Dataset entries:
☆ ☆ ☆ ☆ ☆ ☆ ☆
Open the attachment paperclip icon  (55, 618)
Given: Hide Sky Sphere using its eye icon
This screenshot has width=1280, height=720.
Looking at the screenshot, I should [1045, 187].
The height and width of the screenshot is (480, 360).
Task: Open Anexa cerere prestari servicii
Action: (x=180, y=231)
☆ ☆ ☆ ☆ ☆ ☆ ☆
# Required action:
Transcribe each entry exactly as it appears.

# Result of this exercise:
Open the attachment paperclip icon  (55, 618)
Given: Hide Sky Sphere using its eye icon
This screenshot has width=1280, height=720.
Looking at the screenshot, I should [1045, 187].
The height and width of the screenshot is (480, 360).
Task: Open Anexa cerere prestari servicii
Action: (x=180, y=231)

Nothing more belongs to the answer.